Earthworms are not just tiny animals you see around. Although their physical attributes may not appeal to you, they play a significant role in the ecosystem.

Making these lowly creatures more important than you think.

Studies have shown that earthworms are not just “creepy crawlies,” as most people refer to them.

They help in keeping climate change in check as they feed on microbes that live in the soil.

These microbes absorb decaying matter, and part of the digestive process release carbon gases into the ground. As the earthworms feed on these microbes, the decomposition process reduces the carbon more than the microbes themselves.

Charles Darwin was the first person who recognized how important the roles of the earthworms are in the ecosystem. He discovered it by using lime and ash to test the earthworms, and the result he got on how well the earthworms absorbed the substance was remarkable.

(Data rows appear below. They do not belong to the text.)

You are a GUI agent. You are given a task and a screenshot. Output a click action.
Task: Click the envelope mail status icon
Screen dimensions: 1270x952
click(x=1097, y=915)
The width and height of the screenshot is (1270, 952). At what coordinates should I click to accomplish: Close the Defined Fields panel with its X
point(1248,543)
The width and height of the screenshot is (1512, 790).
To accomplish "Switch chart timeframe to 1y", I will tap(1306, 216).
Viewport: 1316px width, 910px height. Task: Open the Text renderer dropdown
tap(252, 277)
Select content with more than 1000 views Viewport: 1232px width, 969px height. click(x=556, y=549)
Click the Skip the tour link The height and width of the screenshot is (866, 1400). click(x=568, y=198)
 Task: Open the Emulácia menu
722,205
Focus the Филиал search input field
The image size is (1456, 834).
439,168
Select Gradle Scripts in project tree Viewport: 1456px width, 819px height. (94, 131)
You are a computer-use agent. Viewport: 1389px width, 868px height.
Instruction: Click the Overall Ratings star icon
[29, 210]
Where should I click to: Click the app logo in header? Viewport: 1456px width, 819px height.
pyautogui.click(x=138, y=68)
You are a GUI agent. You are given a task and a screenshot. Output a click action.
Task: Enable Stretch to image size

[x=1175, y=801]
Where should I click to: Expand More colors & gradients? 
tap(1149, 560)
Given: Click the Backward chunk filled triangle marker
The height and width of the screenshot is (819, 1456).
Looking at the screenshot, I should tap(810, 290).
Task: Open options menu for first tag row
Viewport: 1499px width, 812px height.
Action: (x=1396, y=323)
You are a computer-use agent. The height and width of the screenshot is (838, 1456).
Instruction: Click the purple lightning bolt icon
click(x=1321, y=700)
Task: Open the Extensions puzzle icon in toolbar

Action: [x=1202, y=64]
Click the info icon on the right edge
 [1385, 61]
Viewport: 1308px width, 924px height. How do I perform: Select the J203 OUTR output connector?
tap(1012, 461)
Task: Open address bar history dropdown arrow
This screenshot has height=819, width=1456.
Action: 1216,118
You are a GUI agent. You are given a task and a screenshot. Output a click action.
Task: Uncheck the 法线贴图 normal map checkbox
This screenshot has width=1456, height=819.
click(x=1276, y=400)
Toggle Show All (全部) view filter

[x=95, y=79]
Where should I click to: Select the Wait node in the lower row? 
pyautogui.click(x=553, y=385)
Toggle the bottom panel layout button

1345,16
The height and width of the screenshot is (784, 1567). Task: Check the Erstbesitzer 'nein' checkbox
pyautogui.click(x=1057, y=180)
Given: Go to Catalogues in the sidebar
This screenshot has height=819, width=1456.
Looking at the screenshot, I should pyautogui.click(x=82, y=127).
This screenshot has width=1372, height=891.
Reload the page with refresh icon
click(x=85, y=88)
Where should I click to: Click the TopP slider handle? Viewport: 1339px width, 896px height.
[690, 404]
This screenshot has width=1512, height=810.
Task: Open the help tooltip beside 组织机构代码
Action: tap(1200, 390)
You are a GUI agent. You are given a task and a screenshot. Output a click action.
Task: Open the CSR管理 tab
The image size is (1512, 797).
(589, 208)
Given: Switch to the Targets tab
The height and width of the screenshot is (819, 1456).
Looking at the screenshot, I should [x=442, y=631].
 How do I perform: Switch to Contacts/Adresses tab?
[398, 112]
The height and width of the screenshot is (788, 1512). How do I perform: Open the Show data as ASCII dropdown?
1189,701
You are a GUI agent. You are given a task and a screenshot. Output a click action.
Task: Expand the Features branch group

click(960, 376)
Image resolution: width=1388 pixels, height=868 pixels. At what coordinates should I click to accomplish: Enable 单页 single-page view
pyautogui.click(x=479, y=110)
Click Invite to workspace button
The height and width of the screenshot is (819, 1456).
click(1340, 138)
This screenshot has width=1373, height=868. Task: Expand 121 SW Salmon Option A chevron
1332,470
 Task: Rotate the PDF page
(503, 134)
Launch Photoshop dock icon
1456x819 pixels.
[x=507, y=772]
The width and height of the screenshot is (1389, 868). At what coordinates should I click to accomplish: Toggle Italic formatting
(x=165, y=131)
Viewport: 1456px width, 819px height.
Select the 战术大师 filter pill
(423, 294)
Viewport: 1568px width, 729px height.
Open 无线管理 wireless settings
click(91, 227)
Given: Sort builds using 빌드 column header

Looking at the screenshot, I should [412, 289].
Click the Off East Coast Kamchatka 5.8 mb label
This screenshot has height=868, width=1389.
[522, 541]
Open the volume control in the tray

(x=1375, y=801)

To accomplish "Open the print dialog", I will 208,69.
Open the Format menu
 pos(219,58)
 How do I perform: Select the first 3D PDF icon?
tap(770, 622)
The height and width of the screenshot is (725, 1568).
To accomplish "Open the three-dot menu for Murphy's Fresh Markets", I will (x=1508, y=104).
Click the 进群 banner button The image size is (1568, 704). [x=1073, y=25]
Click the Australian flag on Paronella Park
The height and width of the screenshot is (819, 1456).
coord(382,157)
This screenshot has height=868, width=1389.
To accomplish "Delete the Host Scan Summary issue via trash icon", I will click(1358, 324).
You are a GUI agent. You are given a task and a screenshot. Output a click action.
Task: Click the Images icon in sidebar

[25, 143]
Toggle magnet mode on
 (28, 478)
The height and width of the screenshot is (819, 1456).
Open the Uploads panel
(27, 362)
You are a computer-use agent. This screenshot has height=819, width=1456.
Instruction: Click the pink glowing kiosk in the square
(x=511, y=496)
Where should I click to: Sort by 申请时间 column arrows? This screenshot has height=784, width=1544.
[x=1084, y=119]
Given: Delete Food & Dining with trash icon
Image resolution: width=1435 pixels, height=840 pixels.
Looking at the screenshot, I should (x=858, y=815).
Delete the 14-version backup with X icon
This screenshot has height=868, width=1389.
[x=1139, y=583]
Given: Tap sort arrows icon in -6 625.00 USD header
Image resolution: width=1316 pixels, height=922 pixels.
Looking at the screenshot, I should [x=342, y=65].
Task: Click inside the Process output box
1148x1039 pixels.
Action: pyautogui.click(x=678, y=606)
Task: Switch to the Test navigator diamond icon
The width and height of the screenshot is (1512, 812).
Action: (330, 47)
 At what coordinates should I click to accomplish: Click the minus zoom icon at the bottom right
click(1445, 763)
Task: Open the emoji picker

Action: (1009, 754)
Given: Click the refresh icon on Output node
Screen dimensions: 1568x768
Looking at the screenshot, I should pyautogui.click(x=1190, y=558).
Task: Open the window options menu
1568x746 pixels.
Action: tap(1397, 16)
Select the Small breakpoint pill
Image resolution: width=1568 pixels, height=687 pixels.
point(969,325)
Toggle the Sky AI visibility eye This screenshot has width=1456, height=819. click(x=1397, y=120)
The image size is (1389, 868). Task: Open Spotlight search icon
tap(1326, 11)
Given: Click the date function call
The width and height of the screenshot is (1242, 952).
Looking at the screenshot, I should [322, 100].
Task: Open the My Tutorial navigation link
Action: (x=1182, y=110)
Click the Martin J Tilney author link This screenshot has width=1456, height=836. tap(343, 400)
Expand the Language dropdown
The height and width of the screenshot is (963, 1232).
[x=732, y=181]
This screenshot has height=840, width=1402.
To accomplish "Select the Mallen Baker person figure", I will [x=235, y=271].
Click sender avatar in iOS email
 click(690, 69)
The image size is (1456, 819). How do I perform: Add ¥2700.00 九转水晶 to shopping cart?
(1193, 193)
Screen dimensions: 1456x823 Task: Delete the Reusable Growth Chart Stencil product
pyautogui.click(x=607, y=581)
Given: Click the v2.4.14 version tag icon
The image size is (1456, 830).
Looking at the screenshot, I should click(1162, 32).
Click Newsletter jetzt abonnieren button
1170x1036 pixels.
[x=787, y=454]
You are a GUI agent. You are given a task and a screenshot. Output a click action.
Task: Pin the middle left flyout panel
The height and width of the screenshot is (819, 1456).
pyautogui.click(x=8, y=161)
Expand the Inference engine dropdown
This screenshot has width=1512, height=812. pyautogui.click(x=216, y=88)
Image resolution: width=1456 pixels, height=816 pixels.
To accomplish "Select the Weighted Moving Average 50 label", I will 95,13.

He went further to study earthworms for another 40 years. From his study, he gathered that earthworm conservation is much more important than other animals, considering how important they contribute to the soil’s biological, physical, and chemical properties. As you read on, you will learn more reasons why earthworms are essential to the ecosystem.

They Remove And Repair The Soils

Earthworms live mainly in the soil and have some significant advantages by breaking down organic matter, which fertilizes it. They are creatures that constantly need to eat and excrete, thereby egesting a by-product called ‘worm cast.’ This worm cast contains very healthy nutrients, which provides a safer habitat for both plants and other organisms that inhabit the soil.

As the earthworms move around, they help loosen the soil and provide more aeration, making it easier for nutrients to reach the surface. The movement of the earthworms from one point to another gives the earth more nutrients. Hence, it helps to reduce erosion and flooding.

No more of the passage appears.